▸ À faire
1. Répondez aux questions suivantes à partir de l'extrait sur le Cèdre au Liban.
(a) Dans les rues de quelle ville suffit-il de se promener pour constater que le Cèdre est partout ?
(b) Dans quelle région ont eu lieu les récents feux de forêts ?
(c) De quelles années l'âge d'or évoqué date-t-il ?
2. Recopiez sans aucune modification le passage de l'extrait sur le Cèdre au Liban qui commence par les mots contenant "Le 24/10/19 par" et s'achève sur "frappé du Cèdre.".

▸ Extrait
━━━━━━━━━━━━━━━━━━━━━━━━━━━━━━

Le 24/10/19 par Louis Poittevin de la Fregonniere

Il suffit de se promener quelques minutes dans les rues de Beyrouth pour le constater : le Cèdre est partout. Billets de banque, façade des institutions, écoles, des administrations jusqu’aux étales des boutiques de souvenirs, rien n’échappe à cet emblème national qui a profondément imprégné l’imaginaire collectif du pays. Les événements de ces derniers jours confirment l’attachement de tout un peuple à cet arbre millénaire qui s’est au fil du temps imposé comme figure de l’unité nationale. Que ce soit suite aux récents feux de forêts dans la région du Chouf ou au travers des manifestations contre le système politique, les libanais, à travers tout le pays, se sont mobilisés brandissant fièrement leur drapeau frappé du Cèdre.

Symbole de la lutte pour l’indépendance pour certains, nostalgie du pays et de l’âge d’or des années 1960 pour d’autres, rien ne semble être plus rassembleur dans un pays heurté par des décennies de guerres civiles, où les tensions communautaires et la crise politico-économique dictent le quotidien des libanais.

━━━━━━━━━━━━━━━━━━━━━━━━━━━━━━

Entrées issues d'un jeu de données:
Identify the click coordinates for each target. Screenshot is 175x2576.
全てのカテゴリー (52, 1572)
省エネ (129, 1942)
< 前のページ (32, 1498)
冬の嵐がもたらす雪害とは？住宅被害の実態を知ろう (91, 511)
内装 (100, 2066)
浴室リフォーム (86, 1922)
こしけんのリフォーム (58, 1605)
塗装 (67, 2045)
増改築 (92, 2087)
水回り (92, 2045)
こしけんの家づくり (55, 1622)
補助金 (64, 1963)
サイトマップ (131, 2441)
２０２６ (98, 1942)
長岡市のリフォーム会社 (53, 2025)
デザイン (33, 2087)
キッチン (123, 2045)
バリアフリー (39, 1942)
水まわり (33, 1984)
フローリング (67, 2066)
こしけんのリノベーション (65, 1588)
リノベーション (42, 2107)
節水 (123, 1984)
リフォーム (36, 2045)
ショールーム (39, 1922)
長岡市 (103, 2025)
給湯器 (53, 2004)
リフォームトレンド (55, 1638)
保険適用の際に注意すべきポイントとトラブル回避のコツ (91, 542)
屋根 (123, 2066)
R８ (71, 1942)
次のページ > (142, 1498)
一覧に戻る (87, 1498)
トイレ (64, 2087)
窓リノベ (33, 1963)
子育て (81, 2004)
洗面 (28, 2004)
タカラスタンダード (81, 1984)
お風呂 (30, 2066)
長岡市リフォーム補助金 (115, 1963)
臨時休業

━━━━━━━━━━━━━━━━━━━━━━━━━━━━━━

▸ Réponses
1.
(a) Beyrouth.
(b) La région du Chouf.
(c) Les années 1960.

2.
Le 24/10/19 par Louis Poittevin de la Fregonniere

Il suffit de se promener quelques minutes dans les rues de Beyrouth pour le constater : le Cèdre est partout. Billets de banque, façade des institutions, écoles, des administrations jusqu’aux étales des boutiques de souvenirs, rien n’échappe à cet emblème national qui a profondément imprégné l’imaginaire collectif du pays. Les événements de ces derniers jours confirment l’attachement de tout un peuple à cet arbre millénaire qui s’est au fil du temps imposé comme figure de l’unité nationale. Que ce soit suite aux récents feux de forêts dans la région du Chouf ou au travers des manifestations contre le système politique, les libanais, à travers tout le pays, se sont mobilisés brandissant fièrement leur drapeau frappé du Cèdre.